Bernie's Nevada Bump
FiveThirtyEight is now showing a significant bump in Bernie's chances to secure the nomination at the convention.
For the first time (at least to my recollection), the aggregate polling at that site shows Sanders at an average of 1,824 delegates at the end of the primary/caucus contests. Bernie had maxed out around 1,750 in the past, and was usually below that. Second-place finishers like Bloomberg or Biden were up in the 900-1,000 delegate range a few days ago, but are now in the 700-800 delegate range.
Oddly enough, the site shows Biden just barely winning South Carolina now, although he and Bernie have been swapping the lead back-and-forth for the past couple of weeks. They'll both likely come away from SC with equal delegates because it is so close.
Sanders is expected to crush in California now come SuperTuesday, which is just over a week away. His expected pledged delegate count is nearing 210, whereas a couple months ago it was in the 170 area. He should end up with 139 more delegates than expected second-place finisher Biden.
Texas should go heavily Sanders now on SuperTuesday. Bernie has a 40 delegate lead over Biden.
Bloomberg is still in second place in North Carolina and Virginia, although Bernie has an expected 15 delegate and 10 delegate lead over him in those races, respectively.
Warren is expected to finish second in Massachusetts, where Sanders should have an 11 delegate lead over her.
Klobuchar is expected to win Minnesota by 1 delegate over Sanders.
Sanders is expected to win Colorado by 26 delegates over Warren and Biden, who are essentially tied for second place. Both of them are likely to get delegates there.
Tennessee is tougher. Sanders is expected to win, but with only a 5 delegate lead over Biden.
Biden will likely win Alabama, with a 6 delegate lead over Sanders, who is almost tied with Bloomberg in that state.
Sanders is ahead of Bloomberg by 5 delegates in Oklahoma, which is actually pretty good because there aren't a ton of delegates there.
Arkansas is another close one, with Sanders expected to beat Bloomberg by 2 delegates.
Utah is a Sanders stronghold, and he is expected to win by 14 delegates there over Warren and Bloomberg.
Bernie also is expected to take Maine by 7 delegates over both Bloomberg and Warren.
He will also probably take all the delegates in Vermont--16 in total. Buttigieg is Bernie's main competition there, and Buttigieg may pick up a delegate if Bernie has an off day.

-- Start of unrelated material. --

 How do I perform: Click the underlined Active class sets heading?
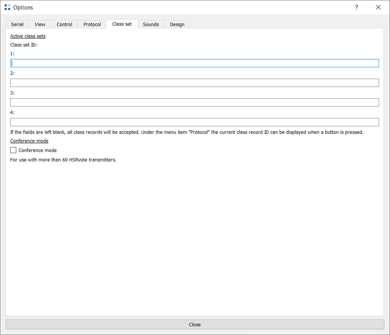tap(28, 36)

In American Samoa, Bernie and Biden are pretty much neck-and-neck, with Bernie expected to win by a single delegate.
Sanders will destroy everyone in Michigan, with a 39 delegate lead over second place Biden.
That's what is expected through SuperTuesday. Bernie may lose 4 states, and perhaps the American Samoa territory, but he is expected to win 12 states including all the big ones. In the states he might lose, he will essentially tie in 3 of them, as well as in American Samoa--so in those contests it is not such a big deal. He might end up winning some of those as well.
Also, note what has happened over the past week--since the debate and since Nevada. Biden is replacing Bloomberg as a likely second-place finisher, with the net effect of depressing all of Bernie's competition's delegates as Bloomberg loses steam. Buttigieg has not made inroads.
Remember, 1,990 delegates are needed to win the first-round voting at the convention. At an average now of 1,824, with second-place Biden at only 817, it's gonna be very difficult for the DNC to justify not nominating Sanders as the Democratic nominee for president in 2020. Also, for those still despairing, remember that as Sanders wins more and more states and it becomes obvious that he is the front runner, the more likely that votes for other candidates will be depressed and their constituency will not turn out or will choose to support the front runner.
In other words--excepting some disaster--Bernie can only go up from here.